Acetylcholine causes nicotinic depolarization in rat dorsal motor nucleus of the vagus, in vitro.

Action of acetylcholine (ACh) on the electrophysiologically identified preganglionic neurons in the dorsal motor nucleus of the vagus (DMV) were investigated in slice preparations of rat medulla oblongata by using conventional intracellular recording technique. Applications of ACh to the DMV neurons resulted in a marked depolarization, which was not abolished in Ca-free superfusing solution, indicating the direct action of ACh on the cells. This depolarization was associated with an increase in membrane conductance and markedly reduced in the Na-free superfusate. The extrapolated reversal potential of ACh response was about -35 mV, indicating that both sodium and potassium conductances are likely responsible for the ACh depolarization.
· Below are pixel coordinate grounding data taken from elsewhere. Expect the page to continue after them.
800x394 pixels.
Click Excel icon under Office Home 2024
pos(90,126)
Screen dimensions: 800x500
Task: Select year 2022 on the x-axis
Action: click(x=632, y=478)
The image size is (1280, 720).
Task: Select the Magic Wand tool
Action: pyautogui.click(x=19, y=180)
Application of nicotine caused similar depolarization to that of ACh, while muscarinic agonists (muscarine and oxotremorine) did not have any effect. Additions of the nicotinic antagonists hexamethonium and D-tubocurarine to the bathing solution reversibly attenuated the ACh-induced depolarization, while the muscarinic antagonist atropine did not have any effect. The nicotinic properties of ACh action in the DMV neurons presented here form a striking contrast to previous autoradiographic findings. Though endogenous cholinergic inputs to the DMV have not been identified, ACh may have a strong influence on vagal control by depolarization through nicotinic receptors of the DMV preganglionic neurons.